The tragic death and devastation caused by the floods that recently hit Queensland and Northern New South Wales really put sport into perspective. At the time of writing, the death toll stands at 18 and there are 12 people missing.
The late Bill Shankly, legendary manager of the successful Liverpool Football Club of the 1960s and 1970s, once famously said that sport, and specifically soccer, is more important than life and death:
‘Some people believe football is a matter of life and death, I am very disappointed with that attitude. I can assure you it is much, much more important than that.’
As I sit here writing this in Australia, I find it inappropriate to agree with such sentiments, although I have high respect for Shankly and firmly believe he was a fantastic manager.
However, what has been really heartwarming to see over the last few days is the way sport has responded to the crisis. Money for the flood victims has been raised by all sporting codes here – by players and clubs from sports at the professional level down to grass-roots. Sport has stood up and shown that it is part of the fabric of society down under. Players and clubs have taken responsibility, have realized that they are role models and are giving back so generously.
Interestingly, in a sign of the times, awareness of the fund raising has been generated through social media and the web. Sports stars are increasingly savvy with such tools. In direct contrast to some of the well publicized gaffes on social media (just ask Ryan Babel @RyanBabel at Liverpool FC for his thoughts on using Twitter), sports stars have been using Twitter and the like for good causes.
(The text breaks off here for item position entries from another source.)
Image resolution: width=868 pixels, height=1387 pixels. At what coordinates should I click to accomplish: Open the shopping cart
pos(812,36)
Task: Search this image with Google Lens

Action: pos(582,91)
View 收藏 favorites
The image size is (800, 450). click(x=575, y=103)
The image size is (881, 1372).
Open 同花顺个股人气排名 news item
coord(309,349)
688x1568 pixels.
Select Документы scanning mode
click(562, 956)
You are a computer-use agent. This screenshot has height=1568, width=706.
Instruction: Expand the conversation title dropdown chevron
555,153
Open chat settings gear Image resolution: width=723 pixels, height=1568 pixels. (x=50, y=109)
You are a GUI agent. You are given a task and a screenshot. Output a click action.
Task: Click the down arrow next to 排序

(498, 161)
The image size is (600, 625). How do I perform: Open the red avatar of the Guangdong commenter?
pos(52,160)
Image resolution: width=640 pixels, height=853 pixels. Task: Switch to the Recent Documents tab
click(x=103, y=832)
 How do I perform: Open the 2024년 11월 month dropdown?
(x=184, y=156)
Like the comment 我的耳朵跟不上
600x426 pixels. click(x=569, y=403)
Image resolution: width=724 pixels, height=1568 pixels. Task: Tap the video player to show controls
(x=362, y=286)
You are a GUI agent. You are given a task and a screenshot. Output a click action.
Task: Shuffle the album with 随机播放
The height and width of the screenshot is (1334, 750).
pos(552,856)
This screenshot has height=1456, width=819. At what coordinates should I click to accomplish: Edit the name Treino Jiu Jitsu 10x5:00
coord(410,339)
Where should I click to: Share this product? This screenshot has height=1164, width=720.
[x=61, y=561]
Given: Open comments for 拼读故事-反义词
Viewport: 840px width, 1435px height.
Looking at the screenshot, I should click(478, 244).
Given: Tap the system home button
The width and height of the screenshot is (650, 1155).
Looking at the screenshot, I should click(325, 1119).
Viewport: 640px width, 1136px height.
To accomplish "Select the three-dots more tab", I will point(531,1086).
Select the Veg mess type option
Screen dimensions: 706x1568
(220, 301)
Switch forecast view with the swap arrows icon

From cycling, American legend Lance Armstrong organized a fundraising ride in aid of the flood victims. He did this by posting a message on his Twitter page “Hey #Adelaide – Twitter ride!! Let’s show our support for Queensland those affected by the floods. Saturday 10am Wigley Reserve, Glenelg!” Armstrong personally donated $50,000 (all figures quoted here are AUD) and then was joined by thousands for the fundraising ride.
From soccer, the Everton FC and Socceroos star Tim Cahill is offering The Tim Cahill Experience on eBay to raise funds for the flood victims – the winning bidder will receive two first class flights to England, two tickets to any Everton home match in Cahill’s private box and a few other things thrown in too. At the time of writing the bid stands at a whopping $999,999 and with 3 days still to go Cahill’s initiative now looks certain to pass the million dollar mark. Football Federation Australia (FFA), the governing body, has also contributed $100,000 and will dedicate next week’s round of A-league matches to the flood appeal.
From cricket, the English batsman Kevin Pietersen is auctioning on eBay one of his Ashes shirts, his bat and 2 tickets to the One Day International in Perth for the flood victims. KP is using his Twitter page (@kevinpp24) and his homepage www.kevinpietersen.com to spread the message. Shane Watson, the Australian all-rounder, is today heading home to Ipswich – a town devastated so badly by the floods. Straight from his superb match winning exploits earlier this week at the MCG he will be handing out bats to kids who have lost everything in the floods. Cricket Australia has pledged that the fifth one-day international against England, which is scheduled to be held at Brisbane on Sunday, 30 January, will be used as a fundraiser. Meanwhile cricket legend Shane Warne, another fan of Twitter, is using his page @warne888 to organize a charity Twenty20 match.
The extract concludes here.